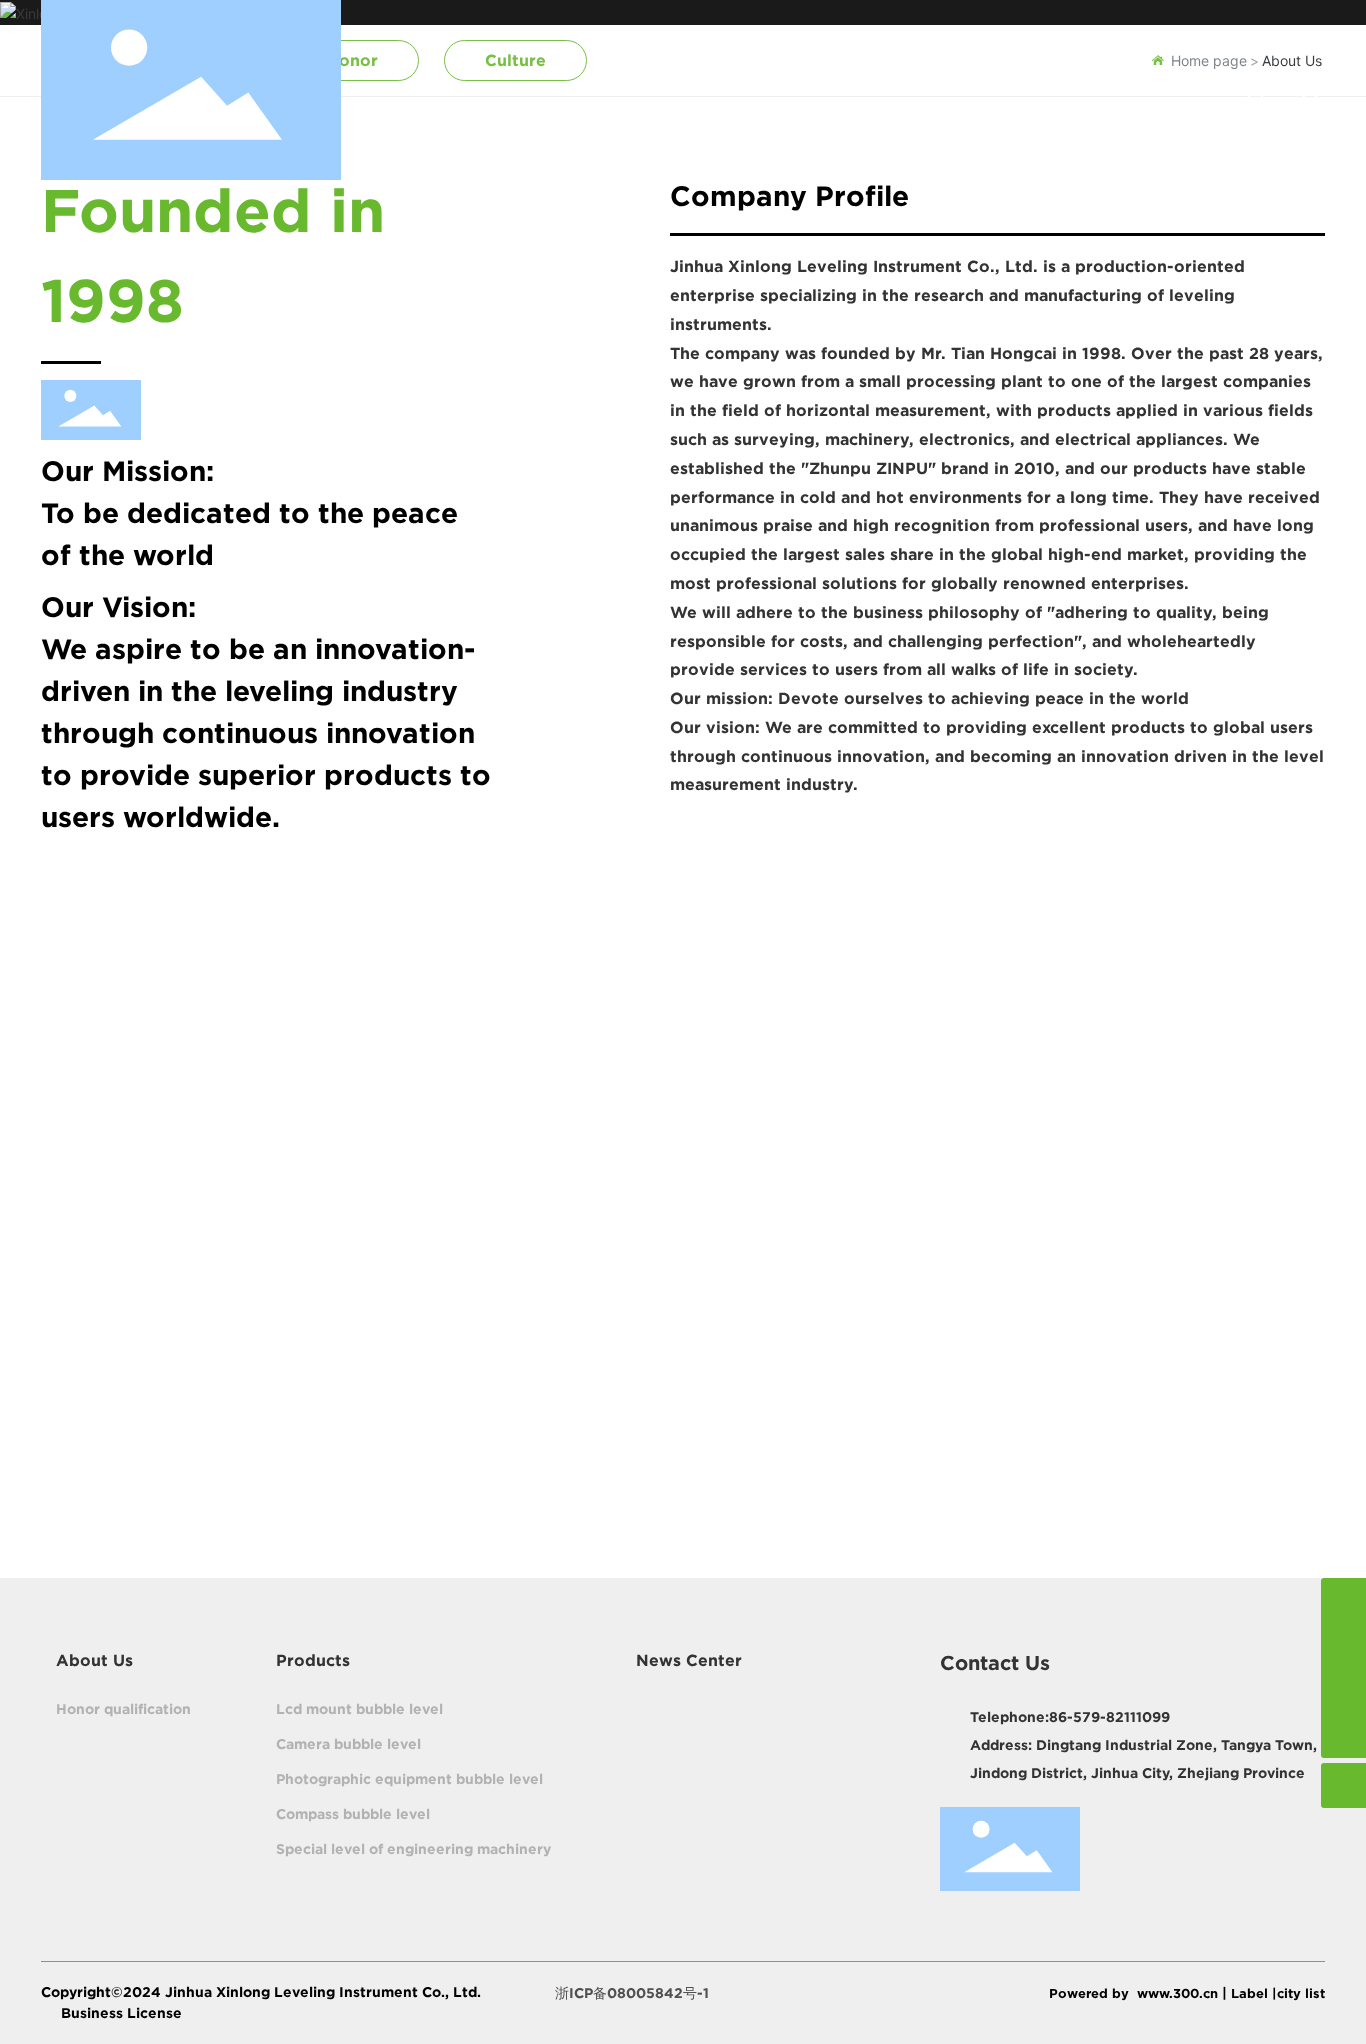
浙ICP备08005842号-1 (632, 1993)
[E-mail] (1343, 1600)
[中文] (1311, 88)
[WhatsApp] (1343, 1645)
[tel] (1343, 1690)
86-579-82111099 (1109, 1717)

━━━━━━━━

Your answer should copy the listing word for word, with no pictures in it.

浙ICP备08005842号-1 (632, 1993)
[E-mail] (1343, 1600)
[中文] (1311, 88)
[WhatsApp] (1343, 1645)
[tel] (1343, 1690)
86-579-82111099 (1109, 1717)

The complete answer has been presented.